Depois da fecundação, eles colocam ovos gelatinosos que são envolvidos por uma camada protetora. E, assim, eles seguem o baile deixando que a própria mãe natureza cuide dos ovinhos.



Os gastrópodes são como poetas silenciosos da natureza, traçando trilhas de muco enquanto cumprem papéis essenciais no equilíbrio ecológico. De mares profundos a jardins urbanos, eles são testemunhas discretas da complexidade e beleza da vida. Então, da próxima vez que cruzar com um caracol no caminho, não o apresse (e nem toque nele!). Lembre-se que dentro daquela casquinha mora uma história evolutiva de milhões de anos. 

Mas não pense que eles são os únicos moluscos que podem ser perigosos para nós… Existem cefalópodes que dariam excelentes vilões de um bom filme de terror devido às suas habilidades incríveis e alguns truques realmente assustadores. Quer saber quais são esses truques? Veja em “Cefalópodes: Quem são, Anatomia e Fisiologia“. 

 

Referências Bibliográficas

SIMONE, LUIZ RICARDO L. Gastropoda. Fauna cavernícola do Brasil. Editora Rupestre, Belo Horizonte, p. 304-315, 2022.

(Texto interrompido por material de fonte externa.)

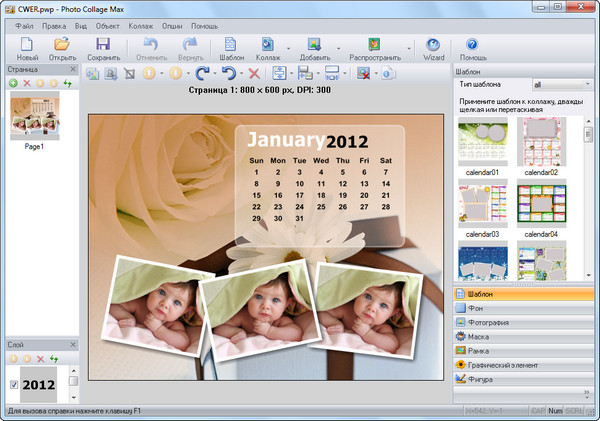Close the Страница panel
This screenshot has width=600, height=421.
pos(73,69)
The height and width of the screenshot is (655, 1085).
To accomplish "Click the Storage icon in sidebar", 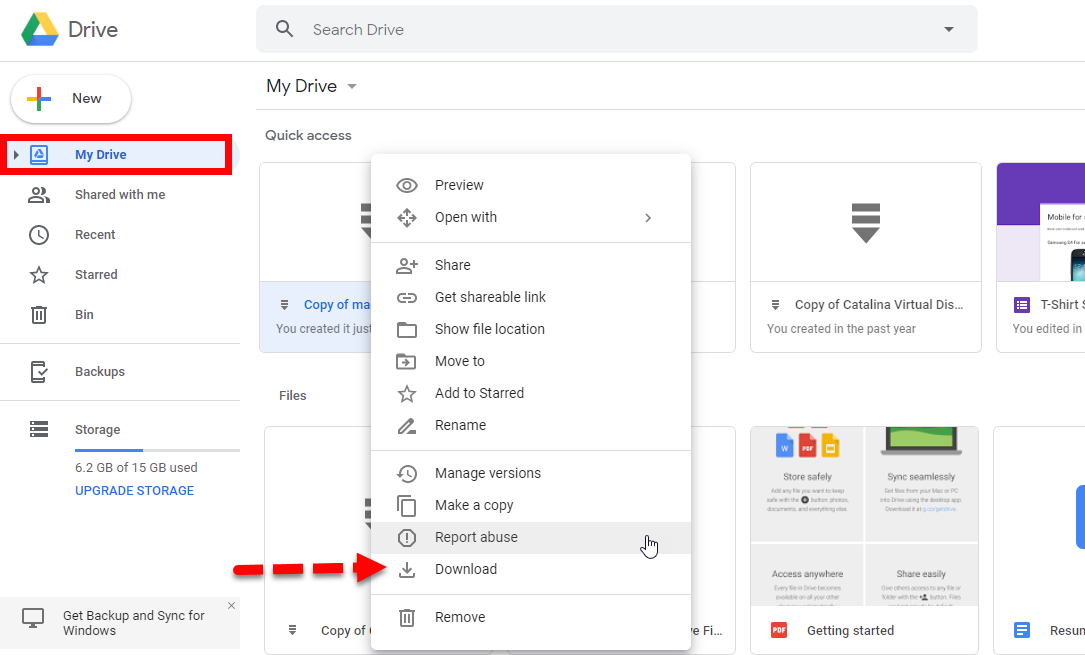I will [x=39, y=430].
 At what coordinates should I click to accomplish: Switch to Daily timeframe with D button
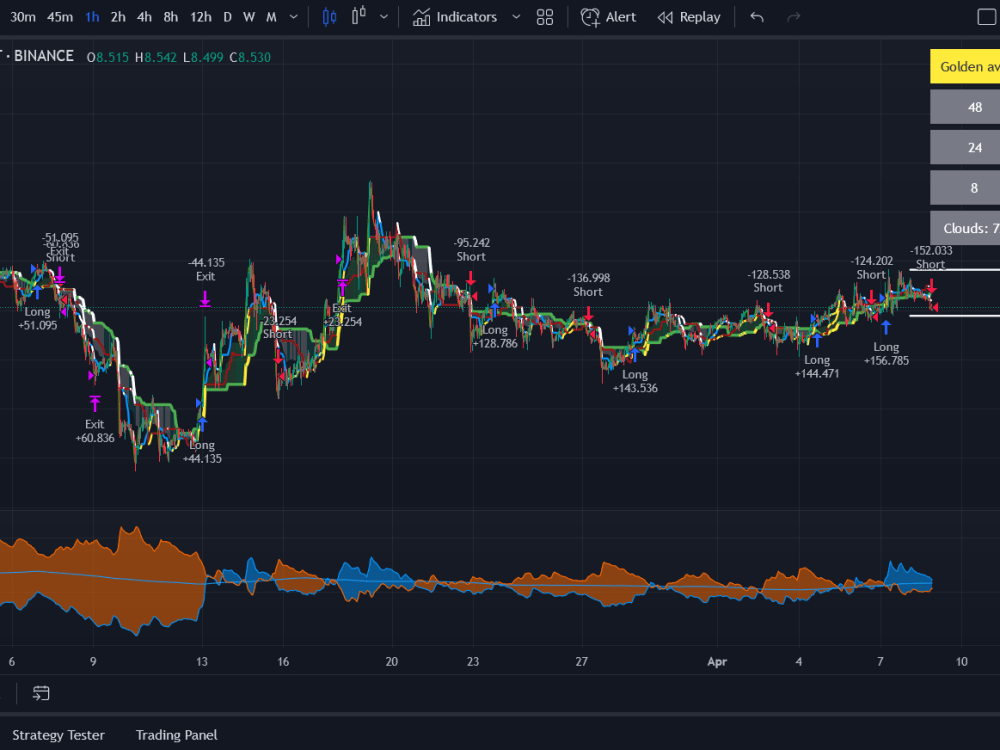coord(227,16)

FLORES-GARZA, RAFAEL et al. The Conidae family (snails producers of poisons) associated with the rocky intertidal zone of Acapulco, Mexico. Natural Resources, v. 5, n. 8, p. 343-350, 2014.

AMABIS, J. M. & MARTHO, G. R. Fundamentos da Biologia Moderna. Volume único. Editora Moderna, 4° edição. São Paulo, 2006.